He looked at her, at first in amazement. Afterwards some change
seemed to come into his face, called there, perhaps, by what he saw
in hers.
"Ena," he said, "you mean it?"
"Absolutely," she answered. "Fortunately we are both free, and we
can set our peasants an absolutely respectable example. You shall be
farmer and I will be housewife. Nigel, it is an inspiration."
He bent over her fingers.
"I wonder," he murmured, "if there is good enough left in me to make
it worth your while."
Late that afternoon another caller thundered at the door of the
house in Berkeley Square. The Duke of Westerham desired to see Miss
Le Mesurier. The butler was respectful but doubtful. Miss Le
Mesurier had just arrived from a journey and was lying down. The
Duke, however, was insistent. He waited twenty minutes in a small
back morning-room and presently Jeanne came in to him.
He held out his hands.
"Little girl," he said, "you know what you promised. I am afraid
that you have forgotten."
She smiled pitifully.
"No," she said, "I have not forgotten. I went away alone because I
had to go, because I wanted to be quite alone and quite quiet. Now I
have come home, and there is no one who can help me at all."
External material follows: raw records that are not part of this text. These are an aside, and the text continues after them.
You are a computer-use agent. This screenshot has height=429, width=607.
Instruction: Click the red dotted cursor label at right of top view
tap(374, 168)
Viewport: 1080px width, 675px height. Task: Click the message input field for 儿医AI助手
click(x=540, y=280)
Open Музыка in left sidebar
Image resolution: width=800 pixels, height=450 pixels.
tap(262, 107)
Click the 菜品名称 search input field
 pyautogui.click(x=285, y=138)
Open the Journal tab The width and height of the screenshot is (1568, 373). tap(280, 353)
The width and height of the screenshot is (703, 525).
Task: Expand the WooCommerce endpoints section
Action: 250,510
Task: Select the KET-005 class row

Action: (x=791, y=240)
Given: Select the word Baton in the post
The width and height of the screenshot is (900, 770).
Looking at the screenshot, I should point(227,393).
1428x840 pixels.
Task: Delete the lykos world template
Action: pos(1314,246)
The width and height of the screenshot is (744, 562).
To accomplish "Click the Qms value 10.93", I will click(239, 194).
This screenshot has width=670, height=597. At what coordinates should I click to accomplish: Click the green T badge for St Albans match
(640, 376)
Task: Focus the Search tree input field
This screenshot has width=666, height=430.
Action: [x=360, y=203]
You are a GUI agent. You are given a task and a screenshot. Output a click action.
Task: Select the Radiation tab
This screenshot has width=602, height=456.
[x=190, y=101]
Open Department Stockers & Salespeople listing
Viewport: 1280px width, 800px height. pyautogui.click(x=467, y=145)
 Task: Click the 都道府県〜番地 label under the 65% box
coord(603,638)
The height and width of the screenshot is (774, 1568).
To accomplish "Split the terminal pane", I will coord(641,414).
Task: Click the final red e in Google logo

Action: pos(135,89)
"Rubbish!" he answered. "There was never trouble in the world where
a friend couldn't help. What is it now?"
She shook her head.
"I cannot tell you," she said, "only I am going to marry the Count
de Brensault."
"I'm hanged if you are!" the Duke declared vigorously. "Look here,
Miss Jeanne. This is your stepmother's doing. I know all about it.
Don't you believe that in this country you are obliged to marry any
one whom you don't want to."
"But I do want to," Jeanne answered, "or rather I don't mind whom I
do marry, or whether I marry any one or no one."
The Duke was grave.
"I thought," he said, "that my friend Andrew had a chance."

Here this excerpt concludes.